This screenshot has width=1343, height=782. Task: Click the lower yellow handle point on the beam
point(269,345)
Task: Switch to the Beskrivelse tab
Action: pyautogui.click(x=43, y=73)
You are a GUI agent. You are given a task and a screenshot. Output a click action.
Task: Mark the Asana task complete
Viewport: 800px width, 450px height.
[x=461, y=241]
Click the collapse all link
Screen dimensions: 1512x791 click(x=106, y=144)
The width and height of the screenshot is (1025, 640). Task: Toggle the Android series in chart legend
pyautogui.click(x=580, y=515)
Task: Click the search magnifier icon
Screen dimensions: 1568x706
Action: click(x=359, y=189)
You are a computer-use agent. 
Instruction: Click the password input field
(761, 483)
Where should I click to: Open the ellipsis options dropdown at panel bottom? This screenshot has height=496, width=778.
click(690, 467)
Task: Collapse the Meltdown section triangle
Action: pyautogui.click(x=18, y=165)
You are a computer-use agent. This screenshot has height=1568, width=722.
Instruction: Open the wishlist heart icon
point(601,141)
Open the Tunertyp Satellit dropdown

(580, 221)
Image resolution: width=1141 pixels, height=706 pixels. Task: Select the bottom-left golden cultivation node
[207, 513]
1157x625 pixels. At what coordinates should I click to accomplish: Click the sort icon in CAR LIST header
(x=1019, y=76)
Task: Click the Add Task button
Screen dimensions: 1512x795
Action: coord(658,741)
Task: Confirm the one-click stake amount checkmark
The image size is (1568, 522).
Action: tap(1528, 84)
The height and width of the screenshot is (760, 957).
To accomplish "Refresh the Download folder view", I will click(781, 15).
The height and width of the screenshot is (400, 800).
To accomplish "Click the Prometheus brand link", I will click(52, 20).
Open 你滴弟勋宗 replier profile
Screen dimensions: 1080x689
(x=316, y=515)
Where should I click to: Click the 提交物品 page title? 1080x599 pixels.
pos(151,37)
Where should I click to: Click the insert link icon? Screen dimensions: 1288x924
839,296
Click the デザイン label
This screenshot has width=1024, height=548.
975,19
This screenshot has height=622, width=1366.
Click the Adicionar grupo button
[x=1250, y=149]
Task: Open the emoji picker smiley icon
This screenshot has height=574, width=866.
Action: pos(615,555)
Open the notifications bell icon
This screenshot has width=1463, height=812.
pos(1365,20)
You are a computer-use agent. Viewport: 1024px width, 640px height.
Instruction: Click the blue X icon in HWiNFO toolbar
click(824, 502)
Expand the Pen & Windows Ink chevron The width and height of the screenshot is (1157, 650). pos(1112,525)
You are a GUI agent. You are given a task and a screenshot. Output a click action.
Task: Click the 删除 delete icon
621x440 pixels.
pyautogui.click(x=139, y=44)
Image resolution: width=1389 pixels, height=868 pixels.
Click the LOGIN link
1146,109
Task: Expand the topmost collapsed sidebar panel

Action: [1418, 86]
#####
STATED TASK: Copy the part of the material above that begins with the line containing "Click the collapse all link" and ends with the line containing "pyautogui.click(x=580, y=515)", both lines included, reproducing each line without any change.

FINISHED ANSWER:
Click the collapse all link
Screen dimensions: 1512x791 click(x=106, y=144)
The width and height of the screenshot is (1025, 640). Task: Toggle the Android series in chart legend
pyautogui.click(x=580, y=515)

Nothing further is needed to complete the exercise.